» WHAT TO PRODUCE:
The records appear below. Copy each one exactly.

==== INPUT FOR THIS TASK

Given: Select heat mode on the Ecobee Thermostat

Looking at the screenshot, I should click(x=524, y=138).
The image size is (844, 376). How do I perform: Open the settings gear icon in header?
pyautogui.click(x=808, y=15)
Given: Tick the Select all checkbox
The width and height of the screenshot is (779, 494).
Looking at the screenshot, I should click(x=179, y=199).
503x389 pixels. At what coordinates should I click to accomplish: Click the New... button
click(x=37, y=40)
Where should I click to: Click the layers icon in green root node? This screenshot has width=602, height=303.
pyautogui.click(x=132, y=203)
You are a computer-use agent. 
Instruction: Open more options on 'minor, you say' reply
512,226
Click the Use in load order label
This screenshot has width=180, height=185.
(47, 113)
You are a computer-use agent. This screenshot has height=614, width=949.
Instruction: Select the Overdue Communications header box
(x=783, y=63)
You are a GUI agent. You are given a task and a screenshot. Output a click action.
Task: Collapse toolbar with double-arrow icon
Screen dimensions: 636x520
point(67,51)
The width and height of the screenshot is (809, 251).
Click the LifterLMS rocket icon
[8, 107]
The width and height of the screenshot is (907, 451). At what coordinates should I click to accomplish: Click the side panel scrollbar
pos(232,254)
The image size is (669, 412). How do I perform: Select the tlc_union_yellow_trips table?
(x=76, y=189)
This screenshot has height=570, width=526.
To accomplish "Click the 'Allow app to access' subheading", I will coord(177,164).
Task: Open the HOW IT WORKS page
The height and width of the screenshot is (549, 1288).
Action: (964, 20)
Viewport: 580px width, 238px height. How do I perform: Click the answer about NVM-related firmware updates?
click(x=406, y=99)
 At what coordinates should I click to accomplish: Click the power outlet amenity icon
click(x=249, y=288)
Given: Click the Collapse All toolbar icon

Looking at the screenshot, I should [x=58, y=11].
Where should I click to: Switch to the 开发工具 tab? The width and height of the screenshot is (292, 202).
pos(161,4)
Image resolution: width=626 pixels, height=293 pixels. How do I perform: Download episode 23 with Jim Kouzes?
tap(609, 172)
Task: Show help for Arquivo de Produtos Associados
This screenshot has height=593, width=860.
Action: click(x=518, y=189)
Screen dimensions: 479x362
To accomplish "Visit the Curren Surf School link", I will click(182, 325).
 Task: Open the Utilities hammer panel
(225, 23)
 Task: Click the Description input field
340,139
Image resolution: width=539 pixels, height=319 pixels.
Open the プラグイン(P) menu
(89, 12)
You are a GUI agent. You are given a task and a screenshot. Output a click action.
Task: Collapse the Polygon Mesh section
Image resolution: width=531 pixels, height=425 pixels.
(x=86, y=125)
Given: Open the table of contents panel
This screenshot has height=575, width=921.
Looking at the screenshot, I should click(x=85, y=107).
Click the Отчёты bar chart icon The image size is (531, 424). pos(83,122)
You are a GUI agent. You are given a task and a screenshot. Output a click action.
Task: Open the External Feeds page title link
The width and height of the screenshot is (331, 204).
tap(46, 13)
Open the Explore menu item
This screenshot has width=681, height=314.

========

» RESULT OF THE EXERCISE:
Given: Select heat mode on the Ecobee Thermostat

Looking at the screenshot, I should click(x=524, y=138).
The image size is (844, 376). How do I perform: Open the settings gear icon in header?
pyautogui.click(x=808, y=15)
Given: Tick the Select all checkbox
The width and height of the screenshot is (779, 494).
Looking at the screenshot, I should click(x=179, y=199).
503x389 pixels. At what coordinates should I click to accomplish: Click the New... button
click(x=37, y=40)
Where should I click to: Click the layers icon in green root node? This screenshot has width=602, height=303.
pyautogui.click(x=132, y=203)
You are a computer-use agent. 
Instruction: Open more options on 'minor, you say' reply
512,226
Click the Use in load order label
This screenshot has width=180, height=185.
(47, 113)
You are a computer-use agent. This screenshot has height=614, width=949.
Instruction: Select the Overdue Communications header box
(x=783, y=63)
You are a GUI agent. You are given a task and a screenshot. Output a click action.
Task: Collapse toolbar with double-arrow icon
Screen dimensions: 636x520
point(67,51)
The width and height of the screenshot is (809, 251).
Click the LifterLMS rocket icon
[8, 107]
The width and height of the screenshot is (907, 451). At what coordinates should I click to accomplish: Click the side panel scrollbar
pos(232,254)
The image size is (669, 412). How do I perform: Select the tlc_union_yellow_trips table?
(x=76, y=189)
This screenshot has height=570, width=526.
To accomplish "Click the 'Allow app to access' subheading", I will coord(177,164).
Task: Open the HOW IT WORKS page
The height and width of the screenshot is (549, 1288).
Action: (964, 20)
Viewport: 580px width, 238px height. How do I perform: Click the answer about NVM-related firmware updates?
click(x=406, y=99)
 At what coordinates should I click to accomplish: Click the power outlet amenity icon
click(x=249, y=288)
Given: Click the Collapse All toolbar icon

Looking at the screenshot, I should [x=58, y=11].
Where should I click to: Switch to the 开发工具 tab? The width and height of the screenshot is (292, 202).
pos(161,4)
Image resolution: width=626 pixels, height=293 pixels. How do I perform: Download episode 23 with Jim Kouzes?
tap(609, 172)
Task: Show help for Arquivo de Produtos Associados
This screenshot has height=593, width=860.
Action: click(x=518, y=189)
Screen dimensions: 479x362
To accomplish "Visit the Curren Surf School link", I will click(182, 325).
 Task: Open the Utilities hammer panel
(225, 23)
 Task: Click the Description input field
340,139
Image resolution: width=539 pixels, height=319 pixels.
Open the プラグイン(P) menu
(89, 12)
You are a GUI agent. You are given a task and a screenshot. Output a click action.
Task: Collapse the Polygon Mesh section
Image resolution: width=531 pixels, height=425 pixels.
(x=86, y=125)
Given: Open the table of contents panel
This screenshot has height=575, width=921.
Looking at the screenshot, I should click(x=85, y=107).
Click the Отчёты bar chart icon The image size is (531, 424). pos(83,122)
You are a GUI agent. You are given a task and a screenshot. Output a click action.
Task: Open the External Feeds page title link
The width and height of the screenshot is (331, 204).
tap(46, 13)
Open the Explore menu item
This screenshot has width=681, height=314.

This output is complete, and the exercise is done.